**WHAT TO DO**. Could you pick up the May beekeeping notes on swarm control and splitting colonies and continue them from where they stop?

**PROVIDED TEXT**.
>>>>

May and Memorial Day bracket this busy bee month. I start analyzing the pnwhoneybeesurvey responses this month, including those from WVBA members. Results will be posted as soon as I can get them gathered and analyzed. Thanks to all who filled in a survey.
In May, bee-wise, we should have strong colonies. Some (or most) may begin swarm preparations. We also have new colonies (packages hived, swarms captured, nucs transferred and splits/divides from stronger colonies) started last month (and more coming May) that need our attention.
Keeping overwintered colonies from swarming remains one of our biggest challenges of spring management this month. Simply adding a box on top of existing brood boxes may help but anytime we add an extra brood box, or a super, we need to insure the bees begin to use the space. We have to “tell” the bees what we expect and what we have done to modify their home.
Expanding spring colonies get large and start raising queens (and drones) and then swarm for complex, inter-related reasons. Congestion of the brood nest (too many adult bodies on the brood frames), a rapidly expanding adult population, and an older queen, unable to supply sufficient queen substance to her daughters, are thought to be the major factors.
For those extremely populous colonies, splitting can reduce mite numbers and halt swarm preparations. If done skillfully, the parent hive will remain strong and still store a surplus, while the splits, with some management, can be built-up (or later united) to successfully overwinter. Splits (dividing a larger colony) can be made in a number of ways.
An uncomplicated method of splitting colonies is to select 2-3 frames of capped brood with some open brood, then shake the clinging bees back into the brood area. Put the frames of brood, looking among the few remaining stragglers to be sure you don’t have the colony queen, into a new box that you then place above the parent queenright colony above a queen excluder. Add a feeder frame (mixture of honey and bee bread, again shaking the clinging bees off them) and fill the box with drawn comb (or foundation frames). After a few hours (or next day), nurse-age bees will move from below (where you shook them) through the excluder onto the frames above but the queen will remain below.

<<<<

**DATA LISTING**.
>>>>

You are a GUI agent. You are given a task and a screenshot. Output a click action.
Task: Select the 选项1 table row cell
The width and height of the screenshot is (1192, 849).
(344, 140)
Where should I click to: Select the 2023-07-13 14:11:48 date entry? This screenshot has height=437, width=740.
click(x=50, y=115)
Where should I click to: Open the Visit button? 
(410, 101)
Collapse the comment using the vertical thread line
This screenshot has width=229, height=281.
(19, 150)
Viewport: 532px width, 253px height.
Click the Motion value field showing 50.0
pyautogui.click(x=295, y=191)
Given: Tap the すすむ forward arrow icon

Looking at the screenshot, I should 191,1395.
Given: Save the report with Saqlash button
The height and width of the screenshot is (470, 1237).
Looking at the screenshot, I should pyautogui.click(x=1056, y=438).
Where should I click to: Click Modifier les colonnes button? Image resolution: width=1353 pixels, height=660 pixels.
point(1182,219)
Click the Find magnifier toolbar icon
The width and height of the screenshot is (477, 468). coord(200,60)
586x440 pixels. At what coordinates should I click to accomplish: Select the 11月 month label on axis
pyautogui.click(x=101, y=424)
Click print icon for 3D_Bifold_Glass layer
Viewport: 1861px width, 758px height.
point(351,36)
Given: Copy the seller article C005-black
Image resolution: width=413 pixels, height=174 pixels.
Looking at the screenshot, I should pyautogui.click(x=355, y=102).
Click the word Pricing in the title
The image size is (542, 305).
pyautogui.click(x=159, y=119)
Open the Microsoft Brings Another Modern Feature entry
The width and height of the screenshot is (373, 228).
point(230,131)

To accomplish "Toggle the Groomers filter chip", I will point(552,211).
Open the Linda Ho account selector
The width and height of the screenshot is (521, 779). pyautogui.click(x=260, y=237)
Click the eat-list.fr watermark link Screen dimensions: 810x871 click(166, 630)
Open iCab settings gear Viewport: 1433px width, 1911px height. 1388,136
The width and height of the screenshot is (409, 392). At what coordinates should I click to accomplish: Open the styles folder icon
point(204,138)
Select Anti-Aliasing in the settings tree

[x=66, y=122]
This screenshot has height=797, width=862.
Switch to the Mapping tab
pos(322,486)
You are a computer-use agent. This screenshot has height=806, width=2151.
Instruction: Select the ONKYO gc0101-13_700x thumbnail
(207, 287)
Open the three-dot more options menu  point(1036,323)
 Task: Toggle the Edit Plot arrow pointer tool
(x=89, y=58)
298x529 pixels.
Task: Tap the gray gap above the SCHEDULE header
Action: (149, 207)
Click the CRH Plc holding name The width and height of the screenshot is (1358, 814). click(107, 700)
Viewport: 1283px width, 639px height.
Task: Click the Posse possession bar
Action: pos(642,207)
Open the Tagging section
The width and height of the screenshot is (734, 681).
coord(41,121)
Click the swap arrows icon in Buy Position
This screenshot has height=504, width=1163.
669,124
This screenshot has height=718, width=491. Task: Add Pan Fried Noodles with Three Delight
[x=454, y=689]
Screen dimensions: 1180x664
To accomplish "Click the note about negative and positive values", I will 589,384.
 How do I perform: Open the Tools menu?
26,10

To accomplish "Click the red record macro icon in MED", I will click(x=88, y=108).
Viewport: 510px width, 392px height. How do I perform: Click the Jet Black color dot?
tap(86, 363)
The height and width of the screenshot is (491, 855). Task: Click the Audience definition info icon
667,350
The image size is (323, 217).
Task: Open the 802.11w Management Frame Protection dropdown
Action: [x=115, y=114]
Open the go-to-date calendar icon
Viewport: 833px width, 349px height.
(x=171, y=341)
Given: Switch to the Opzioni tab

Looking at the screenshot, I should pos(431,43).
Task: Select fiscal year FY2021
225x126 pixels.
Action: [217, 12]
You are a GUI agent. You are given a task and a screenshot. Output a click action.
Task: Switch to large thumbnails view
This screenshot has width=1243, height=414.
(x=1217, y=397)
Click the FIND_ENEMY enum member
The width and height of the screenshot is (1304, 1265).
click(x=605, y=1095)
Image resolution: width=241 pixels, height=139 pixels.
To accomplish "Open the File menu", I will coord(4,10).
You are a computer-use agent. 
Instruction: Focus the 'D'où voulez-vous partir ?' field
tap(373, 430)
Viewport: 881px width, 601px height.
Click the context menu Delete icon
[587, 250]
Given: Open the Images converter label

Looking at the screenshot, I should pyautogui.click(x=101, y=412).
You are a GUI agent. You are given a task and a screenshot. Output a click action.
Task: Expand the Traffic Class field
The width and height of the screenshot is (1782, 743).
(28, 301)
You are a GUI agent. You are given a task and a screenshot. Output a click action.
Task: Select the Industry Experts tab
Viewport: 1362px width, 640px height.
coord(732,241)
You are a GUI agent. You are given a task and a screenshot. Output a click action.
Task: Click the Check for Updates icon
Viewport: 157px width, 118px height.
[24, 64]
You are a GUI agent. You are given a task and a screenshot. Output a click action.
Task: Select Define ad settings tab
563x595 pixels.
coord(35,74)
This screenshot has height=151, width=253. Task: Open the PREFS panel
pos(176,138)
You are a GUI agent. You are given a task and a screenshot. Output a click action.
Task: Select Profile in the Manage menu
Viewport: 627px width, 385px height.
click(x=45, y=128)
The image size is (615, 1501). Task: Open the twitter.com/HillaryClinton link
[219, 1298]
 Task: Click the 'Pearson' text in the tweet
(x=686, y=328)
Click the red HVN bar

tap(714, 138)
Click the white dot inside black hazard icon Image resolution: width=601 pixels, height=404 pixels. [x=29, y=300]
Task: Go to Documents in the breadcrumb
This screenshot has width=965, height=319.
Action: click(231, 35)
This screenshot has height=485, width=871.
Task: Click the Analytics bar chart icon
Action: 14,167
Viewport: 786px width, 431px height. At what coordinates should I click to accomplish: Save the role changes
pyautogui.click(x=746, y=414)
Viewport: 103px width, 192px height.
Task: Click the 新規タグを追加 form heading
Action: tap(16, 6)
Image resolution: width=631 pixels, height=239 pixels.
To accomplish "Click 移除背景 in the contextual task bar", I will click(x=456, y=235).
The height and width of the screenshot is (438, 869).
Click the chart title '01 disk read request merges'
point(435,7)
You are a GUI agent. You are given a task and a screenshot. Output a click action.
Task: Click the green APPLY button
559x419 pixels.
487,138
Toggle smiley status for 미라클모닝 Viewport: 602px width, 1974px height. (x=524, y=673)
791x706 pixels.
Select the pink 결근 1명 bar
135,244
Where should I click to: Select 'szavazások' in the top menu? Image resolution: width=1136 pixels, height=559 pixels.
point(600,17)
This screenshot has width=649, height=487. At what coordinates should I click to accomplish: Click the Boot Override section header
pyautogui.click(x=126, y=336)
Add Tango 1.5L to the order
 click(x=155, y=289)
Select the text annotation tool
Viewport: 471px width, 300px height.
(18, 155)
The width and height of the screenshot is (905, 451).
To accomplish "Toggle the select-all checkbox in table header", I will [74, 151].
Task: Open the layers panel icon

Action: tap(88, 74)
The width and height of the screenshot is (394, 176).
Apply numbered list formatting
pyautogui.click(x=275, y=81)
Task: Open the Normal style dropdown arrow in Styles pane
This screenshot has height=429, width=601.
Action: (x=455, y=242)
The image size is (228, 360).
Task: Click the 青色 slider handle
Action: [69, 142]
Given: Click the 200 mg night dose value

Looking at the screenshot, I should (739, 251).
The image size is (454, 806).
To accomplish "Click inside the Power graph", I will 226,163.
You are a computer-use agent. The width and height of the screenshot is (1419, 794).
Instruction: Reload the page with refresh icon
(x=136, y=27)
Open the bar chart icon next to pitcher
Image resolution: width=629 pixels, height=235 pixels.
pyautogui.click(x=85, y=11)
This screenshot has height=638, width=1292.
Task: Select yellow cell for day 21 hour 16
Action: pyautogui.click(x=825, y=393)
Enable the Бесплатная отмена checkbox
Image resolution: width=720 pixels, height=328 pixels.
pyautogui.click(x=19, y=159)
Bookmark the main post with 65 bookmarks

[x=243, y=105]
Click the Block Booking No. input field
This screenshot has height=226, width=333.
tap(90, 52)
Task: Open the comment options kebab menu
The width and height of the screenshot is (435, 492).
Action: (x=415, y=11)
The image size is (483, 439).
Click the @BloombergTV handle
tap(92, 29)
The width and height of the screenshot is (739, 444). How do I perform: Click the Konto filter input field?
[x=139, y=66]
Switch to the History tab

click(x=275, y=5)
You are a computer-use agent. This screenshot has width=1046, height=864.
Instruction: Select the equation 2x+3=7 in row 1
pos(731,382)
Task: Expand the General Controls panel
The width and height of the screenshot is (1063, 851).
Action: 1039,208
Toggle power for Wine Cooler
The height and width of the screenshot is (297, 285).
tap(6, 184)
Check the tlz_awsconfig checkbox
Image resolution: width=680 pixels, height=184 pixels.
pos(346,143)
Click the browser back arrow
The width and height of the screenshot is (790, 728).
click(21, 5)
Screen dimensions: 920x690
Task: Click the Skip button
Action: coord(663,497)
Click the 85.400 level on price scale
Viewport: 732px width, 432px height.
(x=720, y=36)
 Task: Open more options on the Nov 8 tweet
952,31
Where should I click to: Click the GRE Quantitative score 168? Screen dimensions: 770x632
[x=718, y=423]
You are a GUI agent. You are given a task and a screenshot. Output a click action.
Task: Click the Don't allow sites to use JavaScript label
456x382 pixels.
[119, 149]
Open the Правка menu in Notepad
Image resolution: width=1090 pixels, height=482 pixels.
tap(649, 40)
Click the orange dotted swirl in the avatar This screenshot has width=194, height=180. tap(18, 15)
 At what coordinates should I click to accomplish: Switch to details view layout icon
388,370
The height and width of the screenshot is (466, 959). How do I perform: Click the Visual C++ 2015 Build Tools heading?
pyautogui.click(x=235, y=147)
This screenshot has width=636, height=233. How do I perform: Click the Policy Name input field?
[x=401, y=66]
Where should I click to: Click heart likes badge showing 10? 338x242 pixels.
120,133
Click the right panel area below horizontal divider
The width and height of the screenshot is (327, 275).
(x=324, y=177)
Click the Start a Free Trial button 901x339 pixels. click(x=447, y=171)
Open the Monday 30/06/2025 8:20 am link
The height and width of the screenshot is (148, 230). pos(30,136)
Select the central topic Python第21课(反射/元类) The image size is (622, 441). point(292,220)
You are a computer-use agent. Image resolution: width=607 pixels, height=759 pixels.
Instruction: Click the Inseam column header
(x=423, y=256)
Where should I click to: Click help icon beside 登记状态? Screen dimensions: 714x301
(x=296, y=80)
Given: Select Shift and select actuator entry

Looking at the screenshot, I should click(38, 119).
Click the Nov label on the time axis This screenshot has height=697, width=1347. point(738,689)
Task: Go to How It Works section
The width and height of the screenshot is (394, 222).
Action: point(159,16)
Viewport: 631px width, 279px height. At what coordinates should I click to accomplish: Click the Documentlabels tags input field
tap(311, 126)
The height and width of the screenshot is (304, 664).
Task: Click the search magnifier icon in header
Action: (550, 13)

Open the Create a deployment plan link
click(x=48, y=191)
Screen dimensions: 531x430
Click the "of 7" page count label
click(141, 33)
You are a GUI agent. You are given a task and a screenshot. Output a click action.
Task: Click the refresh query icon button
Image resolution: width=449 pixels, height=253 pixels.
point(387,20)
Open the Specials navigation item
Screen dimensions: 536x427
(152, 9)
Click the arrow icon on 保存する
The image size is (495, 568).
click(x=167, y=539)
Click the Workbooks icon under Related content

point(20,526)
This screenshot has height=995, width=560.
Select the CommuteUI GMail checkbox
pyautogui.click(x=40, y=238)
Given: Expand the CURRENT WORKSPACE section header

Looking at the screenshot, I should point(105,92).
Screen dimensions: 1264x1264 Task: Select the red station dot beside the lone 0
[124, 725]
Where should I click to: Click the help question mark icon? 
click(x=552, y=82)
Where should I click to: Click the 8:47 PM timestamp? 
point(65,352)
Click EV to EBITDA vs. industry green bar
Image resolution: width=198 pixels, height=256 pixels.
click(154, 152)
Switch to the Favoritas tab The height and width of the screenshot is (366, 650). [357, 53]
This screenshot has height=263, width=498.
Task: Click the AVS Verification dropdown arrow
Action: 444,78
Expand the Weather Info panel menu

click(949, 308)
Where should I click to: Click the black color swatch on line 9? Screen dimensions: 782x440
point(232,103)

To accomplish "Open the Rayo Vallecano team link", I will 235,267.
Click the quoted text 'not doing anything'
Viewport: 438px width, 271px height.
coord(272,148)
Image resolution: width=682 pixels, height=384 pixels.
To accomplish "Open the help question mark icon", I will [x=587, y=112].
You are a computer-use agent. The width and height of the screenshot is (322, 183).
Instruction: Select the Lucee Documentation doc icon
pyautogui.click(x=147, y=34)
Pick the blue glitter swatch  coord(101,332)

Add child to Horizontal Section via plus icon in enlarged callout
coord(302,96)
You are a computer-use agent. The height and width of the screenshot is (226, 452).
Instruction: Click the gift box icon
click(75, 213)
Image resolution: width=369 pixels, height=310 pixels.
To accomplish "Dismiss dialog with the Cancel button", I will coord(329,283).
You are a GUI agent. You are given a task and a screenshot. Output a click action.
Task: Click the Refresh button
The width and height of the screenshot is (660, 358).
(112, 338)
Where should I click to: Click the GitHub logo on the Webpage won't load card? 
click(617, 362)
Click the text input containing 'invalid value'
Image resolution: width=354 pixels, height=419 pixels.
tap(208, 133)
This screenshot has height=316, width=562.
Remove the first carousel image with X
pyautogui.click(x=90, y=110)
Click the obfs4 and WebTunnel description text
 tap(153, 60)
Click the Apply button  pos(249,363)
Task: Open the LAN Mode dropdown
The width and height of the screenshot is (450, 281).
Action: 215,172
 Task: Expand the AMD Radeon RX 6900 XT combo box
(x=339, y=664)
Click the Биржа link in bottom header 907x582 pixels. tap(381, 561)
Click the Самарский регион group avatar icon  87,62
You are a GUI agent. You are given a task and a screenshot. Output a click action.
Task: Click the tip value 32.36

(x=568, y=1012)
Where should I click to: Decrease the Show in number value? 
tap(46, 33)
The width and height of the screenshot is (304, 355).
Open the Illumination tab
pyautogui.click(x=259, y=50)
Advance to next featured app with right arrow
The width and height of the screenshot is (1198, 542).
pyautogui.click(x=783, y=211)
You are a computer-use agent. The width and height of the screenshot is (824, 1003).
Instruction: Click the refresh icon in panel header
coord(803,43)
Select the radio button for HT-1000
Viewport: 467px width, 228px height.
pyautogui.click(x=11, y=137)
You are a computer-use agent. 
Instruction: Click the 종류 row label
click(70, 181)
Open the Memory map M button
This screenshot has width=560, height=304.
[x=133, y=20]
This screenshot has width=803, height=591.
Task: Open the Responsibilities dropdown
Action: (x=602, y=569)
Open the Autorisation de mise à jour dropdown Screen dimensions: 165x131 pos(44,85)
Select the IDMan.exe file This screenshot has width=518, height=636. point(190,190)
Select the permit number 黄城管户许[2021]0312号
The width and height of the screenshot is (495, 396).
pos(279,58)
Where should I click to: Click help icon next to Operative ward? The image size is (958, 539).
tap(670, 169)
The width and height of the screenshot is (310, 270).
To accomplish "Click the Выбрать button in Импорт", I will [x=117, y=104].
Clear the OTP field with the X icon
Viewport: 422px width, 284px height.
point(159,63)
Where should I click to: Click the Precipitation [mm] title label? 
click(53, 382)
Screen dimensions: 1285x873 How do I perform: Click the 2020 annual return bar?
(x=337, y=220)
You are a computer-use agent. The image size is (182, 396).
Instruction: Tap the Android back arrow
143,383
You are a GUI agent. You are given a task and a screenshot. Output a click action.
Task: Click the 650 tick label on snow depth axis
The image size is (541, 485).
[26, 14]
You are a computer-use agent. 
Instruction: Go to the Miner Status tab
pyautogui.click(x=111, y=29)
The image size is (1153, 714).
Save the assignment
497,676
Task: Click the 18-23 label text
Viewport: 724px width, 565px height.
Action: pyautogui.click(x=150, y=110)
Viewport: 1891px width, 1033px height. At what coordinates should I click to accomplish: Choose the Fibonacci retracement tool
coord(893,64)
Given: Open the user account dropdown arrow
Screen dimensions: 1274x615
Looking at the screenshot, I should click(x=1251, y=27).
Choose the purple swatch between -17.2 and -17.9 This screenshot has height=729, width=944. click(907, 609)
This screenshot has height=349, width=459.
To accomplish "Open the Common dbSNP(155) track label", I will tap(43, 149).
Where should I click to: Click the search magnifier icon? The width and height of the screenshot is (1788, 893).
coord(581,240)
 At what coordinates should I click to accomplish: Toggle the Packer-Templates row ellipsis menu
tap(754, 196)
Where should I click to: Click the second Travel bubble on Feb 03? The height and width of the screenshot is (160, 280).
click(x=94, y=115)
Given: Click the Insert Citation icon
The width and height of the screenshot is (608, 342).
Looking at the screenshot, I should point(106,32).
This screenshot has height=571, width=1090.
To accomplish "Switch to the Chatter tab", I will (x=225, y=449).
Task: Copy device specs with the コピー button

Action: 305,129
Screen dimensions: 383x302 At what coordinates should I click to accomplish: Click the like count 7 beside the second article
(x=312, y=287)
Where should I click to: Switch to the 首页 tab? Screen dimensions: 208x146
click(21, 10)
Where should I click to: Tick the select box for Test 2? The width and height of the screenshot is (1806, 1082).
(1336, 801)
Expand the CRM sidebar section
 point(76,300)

<<<<

**EXERCISE ANSWER**.
Next lift the new box of bees off the parent colony and requeen with a caged queen (purchased), or a queen cell (from swarm cells) or allow the bees to raise a new queen via emergency (they will modify some worker cells into vertical queen cells). This last method is the least desirable alternative because it will be at least a month before the bees are queenright (i.e. have a mated, laying queen). If you add a purchased queen in a cage, your new split will be queenright in a few days; transferring a queen cell will result in a queenright colony in 2-3 weeks.
There are other methods to split, but this method is relatively easy to use and has a high degree of success. Try making up one or two splits this month – see if splitting “works” for you too.
It is the new colonies, such as these splits, that take most of our management attention in May. But don’t neglect those new colonies in May, they all need attention. New queens need lots of space for egg laying. Brood areas stuck in one box slowly expand sideways. Thus splits (given mated queens), packages and nucs, need a second brood box in May, no later than 3-6 weeks from starting date. Be sure your bees expand into the new boxes, especially if all you have are foundation frames. Do not wait for them to fill out to the sides. Remember our European bees prefer to work upwards. Continue to feed in May as long as the bees are taking the syrup.
I wish all good spring management success.